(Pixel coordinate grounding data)

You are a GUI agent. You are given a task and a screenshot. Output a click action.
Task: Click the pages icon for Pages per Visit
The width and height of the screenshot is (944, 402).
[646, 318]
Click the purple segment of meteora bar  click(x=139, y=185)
* * *
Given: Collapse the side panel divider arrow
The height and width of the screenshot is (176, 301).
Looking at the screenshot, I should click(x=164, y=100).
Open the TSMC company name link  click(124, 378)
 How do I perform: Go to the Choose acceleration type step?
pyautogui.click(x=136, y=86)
--
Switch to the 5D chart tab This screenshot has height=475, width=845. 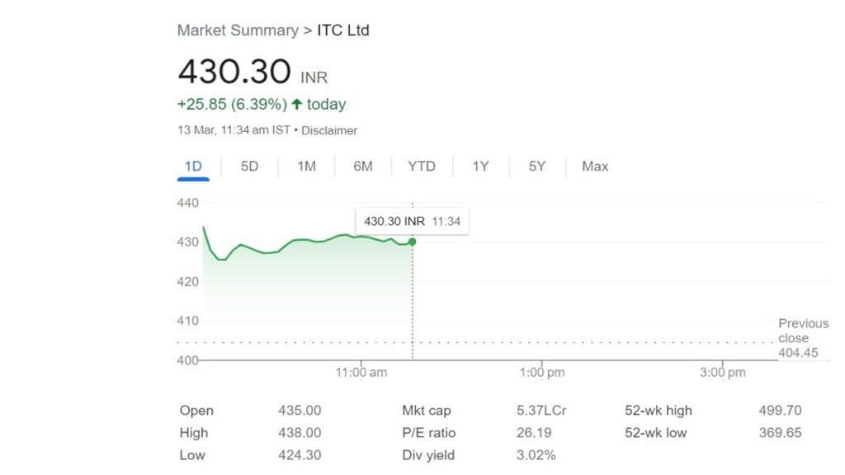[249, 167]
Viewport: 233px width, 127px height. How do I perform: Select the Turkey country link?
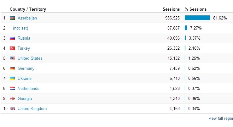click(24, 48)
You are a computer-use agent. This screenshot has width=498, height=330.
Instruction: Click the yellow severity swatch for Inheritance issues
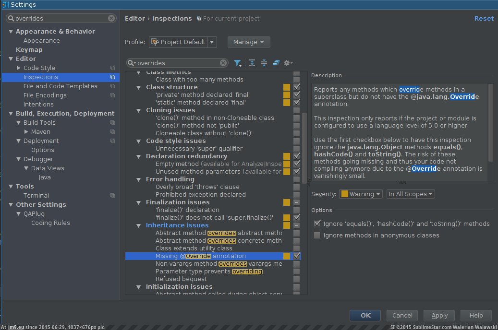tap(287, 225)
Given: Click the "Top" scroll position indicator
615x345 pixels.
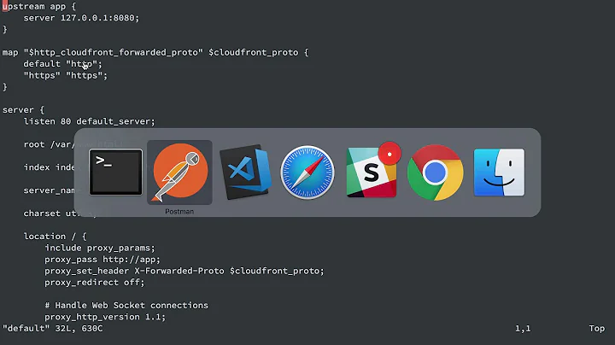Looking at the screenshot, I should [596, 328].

» **Task prompt**:
Wherever the word "agent" appears in the entries above, copy that line.

» **Exercise result**:
You are a GUI agent. You are given a task and a screenshot. Output a click action.
You are a computer-use agent. This screenshot has width=498, height=330.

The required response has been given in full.